July 2, 2010

Dana: intensely interested in my own country

The steamship America left Boston on July 2, 1856 en route to Liverpool. Among the passengers was Richard Henry Dana, Jr., who had spent two years before the mast in the previous decade, traveling ultimately to California. Despite this ample experience at sea, he had never been to Europe. He would stay on foreign soil for only about 41 days.

Two of Dana's companions for the trip were Thomas Gold Appleton, the "prince of rattlers," and William Wetmore Story, who was abandoning the law to study art. The trio talked and told stories, making half-formed plans to co-author a book called Spray from the Paddlebox. Appleton, who was a frequent traveler to Europe and elsewhere, called it "one of the pleasantest passages I have made." Dana described it this way:

We started punctually at twelve, with a most beautiful day overhead and around us... and we went down the harbor in beautiful style — actually bound to Europe, — the Europe of my dreams, that I hardly dared believe I should ever see. But now that the time has come, I am so intensely interested in my own country, in the impending struggle between the free classes and the slave-power that I cannot conjure up a thought of England.
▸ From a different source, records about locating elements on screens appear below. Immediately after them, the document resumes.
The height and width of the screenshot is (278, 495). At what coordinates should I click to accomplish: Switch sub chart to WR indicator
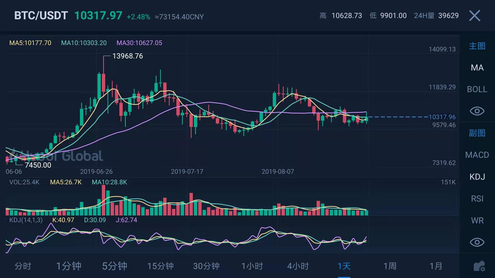click(477, 221)
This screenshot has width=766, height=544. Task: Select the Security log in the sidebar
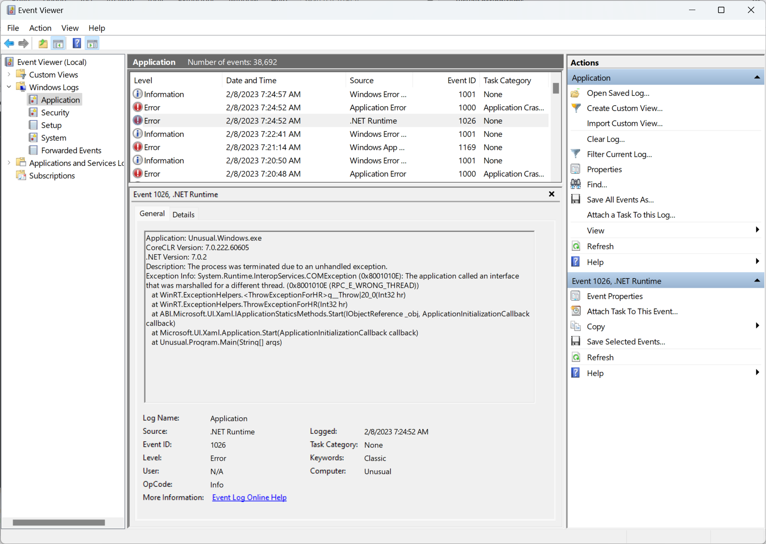tap(55, 112)
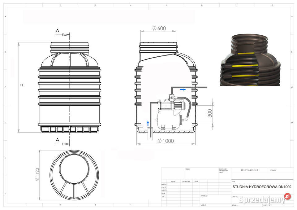Click the DO NOT SCALE DRAWING cell
This screenshot has height=210, width=297.
pos(249,170)
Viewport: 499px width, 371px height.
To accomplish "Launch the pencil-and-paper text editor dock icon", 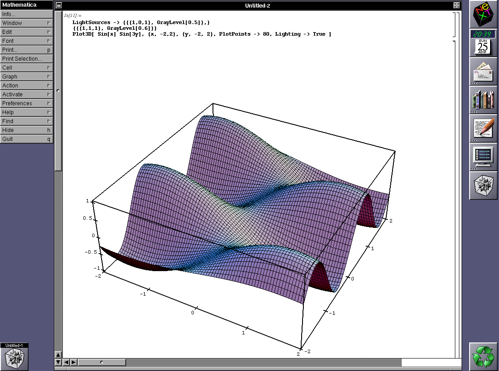I will (x=483, y=128).
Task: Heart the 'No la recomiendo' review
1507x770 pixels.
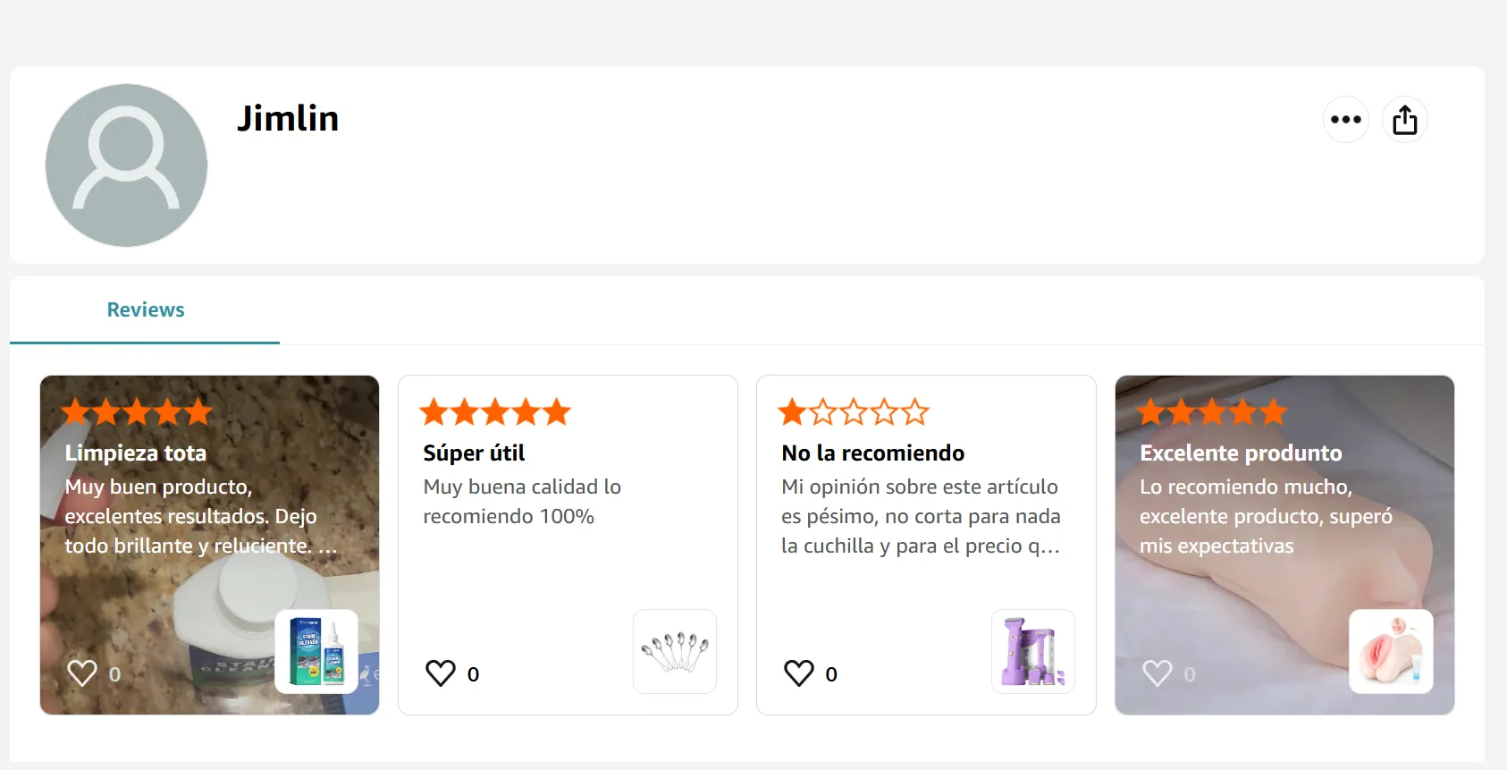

Dana was already a founding member of the Free Soil Party and served as the lawyer defending fugitive slave Anthony Burns. The majority of his career for the next decade after his European trip was devoted to the anti-slavery cause, often serving as a pro bono lawyer for fugitive slaves.

1 comment:

  1. Amazing book "Two Years Before The Mast" and made more interesting knowing he kind of person he was. Thank you for sharing this.